Exercise prompt: Extract each line of the listing that contains the string "screenshot".

Data shown:
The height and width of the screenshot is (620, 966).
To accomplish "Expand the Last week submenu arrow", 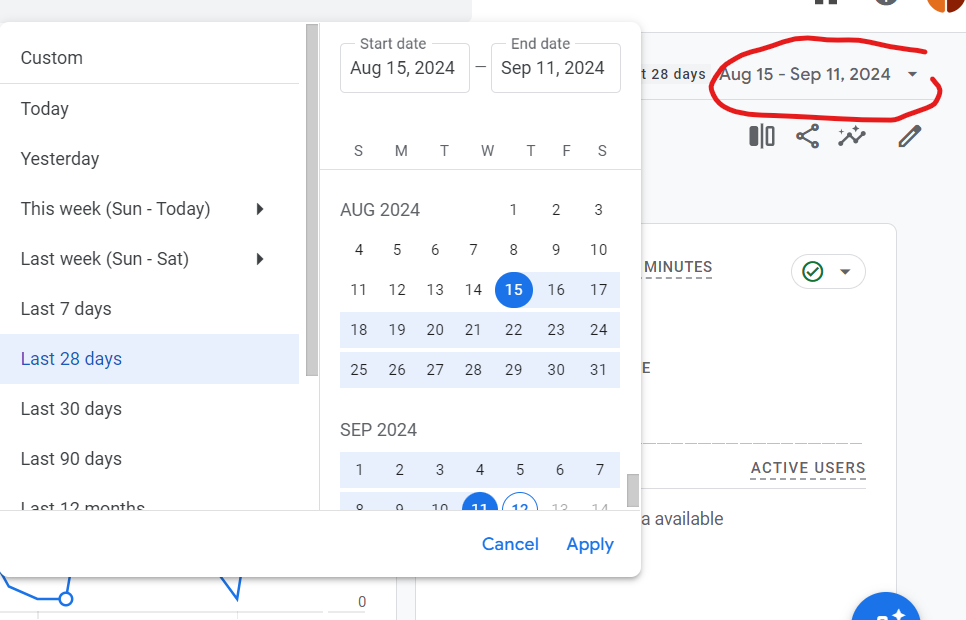I will pyautogui.click(x=260, y=259).
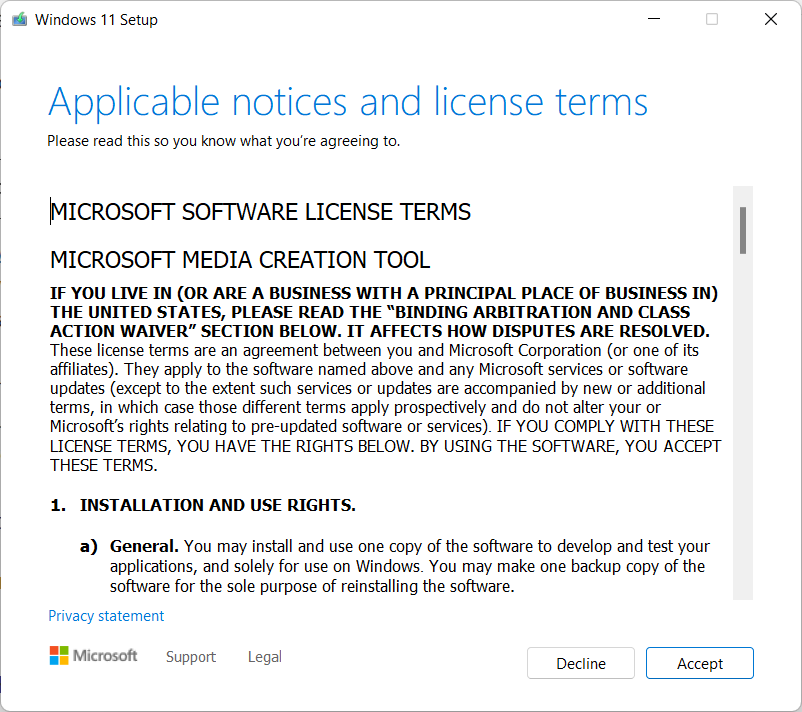The image size is (802, 712).
Task: Click the 'Windows 11 Setup' title bar text
Action: (x=96, y=19)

Response:
The height and width of the screenshot is (620, 966).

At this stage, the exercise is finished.